The primary endpoint is to determine if ECP induces a decrease in % of tumor cells after treatment. 20 patients with Sezary Syndrome will receive ECP weekly x4, then bi-weekly for 5 months. Each patient will donate 5 samples to determine immune responses in peripheral blood. Additional clinical assessments will be a modified skin weighted assessment and flow cytometry at baseline and months 3 and 6. A CT scan will be obtained at baseline and only repeated if pathology is present at baseline. The tumor microenvironment will be studied by comparing transcriptomics of the blood samples before, 1 day after first ECP treatment, cycle 1, 1, 3 and 6 months after ECP treatment by scRNAseq (5 samples total per patient ).
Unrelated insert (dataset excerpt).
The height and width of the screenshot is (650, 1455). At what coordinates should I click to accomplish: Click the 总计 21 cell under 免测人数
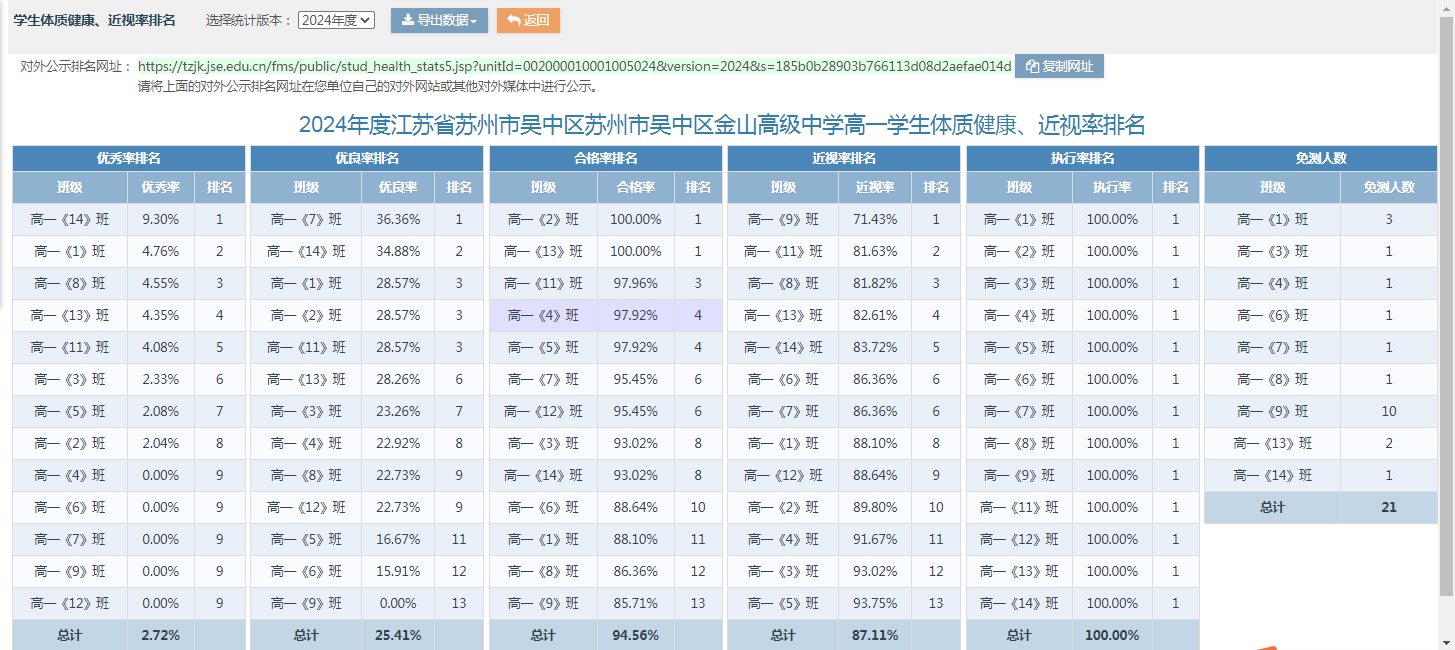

Cutaneous T-cell lymphoma (CTCL) is a group of skin lymphomas in which malignant lymphocytes infiltrate the skin and, in the later stages, spread to the lymph nodes and blood (leukemia). In the early stages, CTCL generally has a slow course, but in advanced diseases, such as Sezary syndrome (the leukemic form of the disease), there is rapid deterioration. Sezary syndrome is an end-stage variant of CTCL with a mean survival of 1.5 years despite aggressive therapies. Treatment options for the advanced disease are severely limited. In this study, informed consent will be offered to patients who are candidates for standard of care ECP and have a diagnosis of Sezary Syndrome. Participating patients will undergo ECP twice weekly for 4 weeks then twice monthly for 5 more months (month 6 of therapy). Research blood samples to assess immune responses will be obtained from a blood draw at baseline (before starting ECP), one day after first ECP, and at months 1, 3, and 6. Standard of care assessments to determine the objective response will include measurement of skin tumor burden (mSWAT), blood tumor burden (flow cytometry) and CT scan at baseline and only repeated at month 3 and 6 if lymph node or visceral (organ) involvement identified at baseline. The investigators propose to establish changes in the tumor microenvironment after ECP, compare transcriptomic differences in malignant lymphocytes, monocytes, DC, and CD8 effectors before and after ECP to test the hypothesis that anti-tumor immune responses can be induced by ECP. We will employ a highly innovative technology such as single-cell RNA sequencing (scRNAseq) coupled with TCR sequencing to characterize ECP-related change in malignant cells utilizing a custom gene set and validate the single-cell protein data by antibody-oligo conjugates. To better understand the relevance of biomarker changes to disease progression, the observed ECP-related changes in tumor microenvironment will be correlated with clinical outcomes.